Three years after a serious hacker attack, Maastricht University is getting back considerably more money than it paid the criminals – around half a million instead of 200,000 euros. The reason for this, in addition to successful police investigations, is the rise in the price of bitcoins. The ransom was paid in cryptocurrency, as reported by the newspaper “de Volkskrant” on Saturday. The university confirmed the information at the request of the ANP news agency.
According to the information, the university was hit by a large-scale cyber attack in 2019. The criminals used so-called ransomware, a type of malware that blocks or restricts access to data until the victim pays a ransom.
The criminals encrypted hundreds of Windows servers and backup systems so that “25,000 students and employees could no longer access academic data, the library or the mail”. According to the report, the hackers demanded 200,000 euros in Bitcoin. After a week, the university decided to pay the money because “personal data was at risk of being lost and students were no longer able to take exams or work on their theses”.

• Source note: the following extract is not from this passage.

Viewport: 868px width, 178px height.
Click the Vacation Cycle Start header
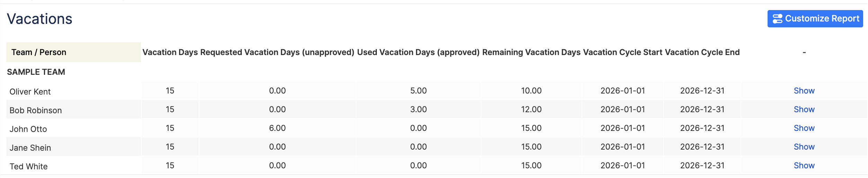pos(622,52)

Dutch police traced part of the ransom money back to a money launderer’s account in Ukraine. In 2020, prosecutors seized the account, or cyberwallet, which held a number of different cryptocurrencies, including €40,000 of the ransom paid by Maastricht University.

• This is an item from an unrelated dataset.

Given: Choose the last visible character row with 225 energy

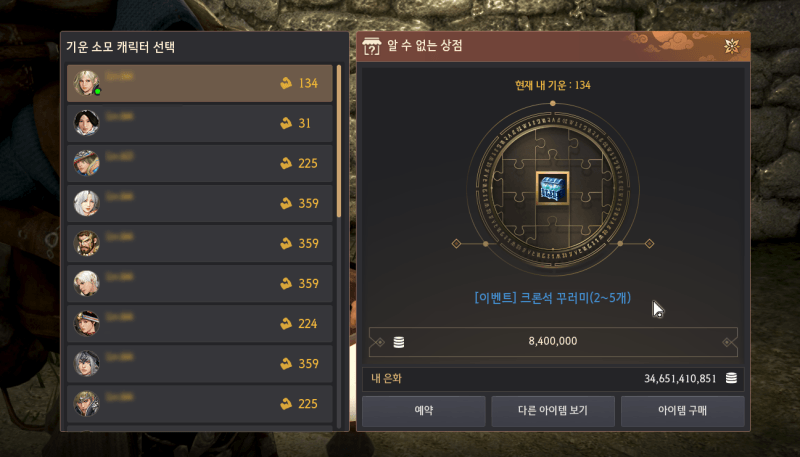Looking at the screenshot, I should (x=199, y=403).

The legal negotiations about the retransfer from the blocked wallet dragged on until spring 2022 – to the advantage of the university, which now receives the equivalent value, which has increased to almost 500,000 euros.
The money will not flow into the university’s general budget, but will benefit a fund for students in need, a spokesman said. He pointed out that the damage done by the hackers was also great given the cost of updating the IT system.
The manhunt for the hackers and the oversized rest of the ransom bitcoins continues.